Have you ever heard of misophonia? I hadn’t, until a few months ago when a colleague of mine, Teresa Kohlenberg, M.D., a brilliant child psychiatrist in my group, told me about it.

At first it sounded like a sham. I couldn’t believe that it was a real condition. Then I reminded myself, that’s what people used to say about ADHD.

So what is this condition with an odd name that most people have never heard of? It is the dislike or hatred of little sounds. (Not loud sounds; that’s another condition, called hyperacusis.) It’s little sounds that drive some people crazy — the sound of someone chewing food or gum, the sound of a person’s breathing, the sound a dog makes when licking its paws, the sound of a pen clicking, or even the popping noise a person makes when enunciating the letter “p,” as in “Please pass the peas.”

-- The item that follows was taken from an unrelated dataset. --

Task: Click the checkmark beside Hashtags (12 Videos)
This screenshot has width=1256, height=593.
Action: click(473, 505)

A person with misophonia may fly into a rage and assault the chewer of the gum, popper of the p’s, or clicker of the pen. Short of attacking, the person with misophonia might sit, fists clenched, and stare daggers at the maker of the tiny noise. It is an involuntary and uncontrollable reaction, almost like a seizure, during which the sufferer has virtually no control over his or her reactions.

Does it make any sense? Not at all. But a seizure makes no “sense” either; it is an electrical explosion in the brain. The misophonia sufferer’s response is also like an explosion in the brain — unwanted and uncontrollable.

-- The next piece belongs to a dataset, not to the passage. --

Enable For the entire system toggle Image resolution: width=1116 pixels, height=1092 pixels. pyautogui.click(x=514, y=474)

[Self-Test: Could It Be Sensory Processing Disorder?]

Sounds That Incite

People who have ADHD are often hyper-reactive in one sensory domain or another: smell, touch, sound, sight, even taste. Some of us wear only cotton, for example, and find all other fabrics too scratchy. Or the taste of a carrot makes us gag. Or headlights cause us to feel terror and to close our eyes (dangerous!). Or we cannot abide the smell of a floral bouquet or a pine dresser, smells that most people love. Or we overreact to various sounds, be they faint or loud. This is not true of misophonia, although those of us with ADHD can understand the condition better than others, perhaps, because of our own hypersensitivities.

Joyce Cohen wrote the first important mainstream article about misophonia in the New York Times in 2011. She brought attention to this previously unheard-of condition. Since then, support groups have arisen, and there is now an annual convention of the Misophonia Association. The fourth annual gathering took place in Las Vegas in 2017 (see misophonia-association.org or misophonia.com).

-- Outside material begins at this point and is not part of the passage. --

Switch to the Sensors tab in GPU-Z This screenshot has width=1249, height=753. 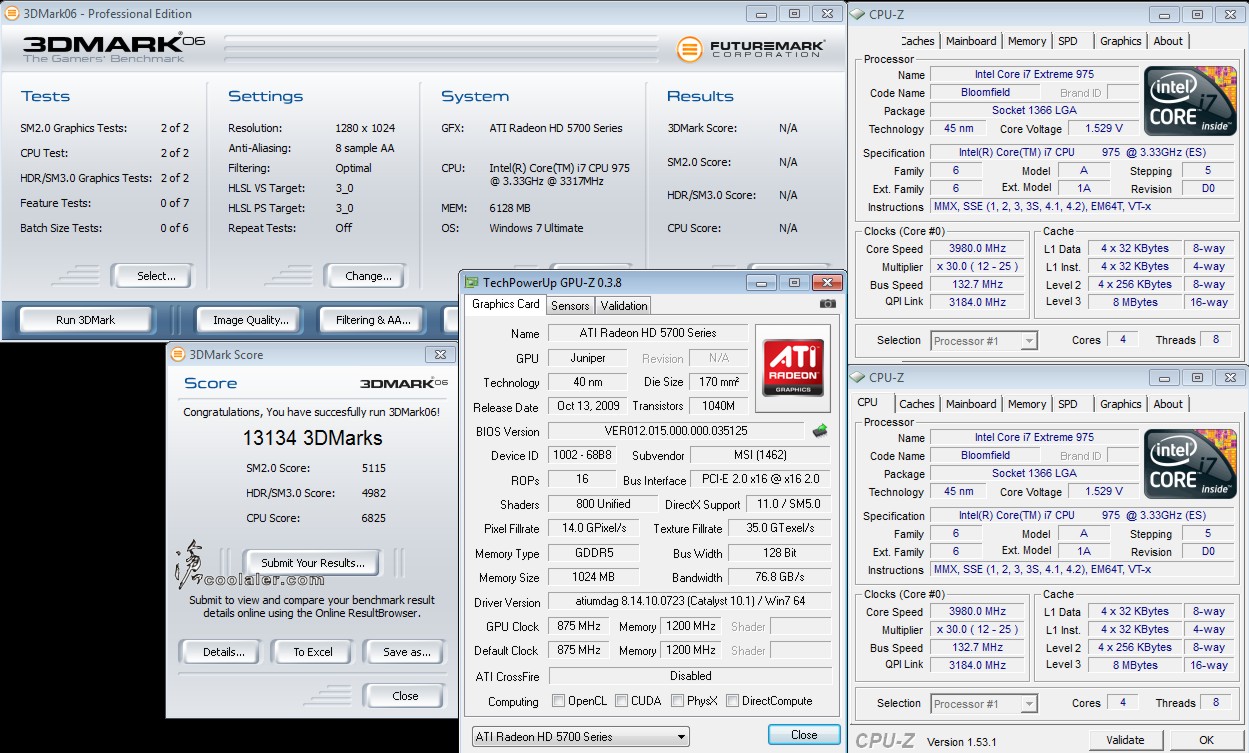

I can imagine how isolating this condition can be, and how wonderful the sharing must have been at the Las Vegas meeting. These are brave people, trying to make their way in a world that doesn’t understand them. They don’t even understand themselves as they cope and suffer.

How to Bring Relief

As of now, there is no proven cure or effective treatment for misophonia. There are various remedies people try. Two medications — Lyrica and Klonopin — have helped some sufferers. The usual psychological treatments for everything these days have also been known to help some cases: CBT, DBT, mindfulness training, hypnosis, and meditation. Certain physical treatments have helped some people: acoustic therapies; alpha-stim; chiropractic; and EMDR. The usual array of lifestyle modifications have also improved symptoms in some people: rigorous exercise, getting enough sleep, eating healthy meals, and wearing sound protection.

[When Your Senses Are Always In Overdrive]

Just by being aware of the condition, we can help those who suffer from it. By understanding their challenges and not blaming them, we can bring relief. This goal should be familiar to all of us with ADHD.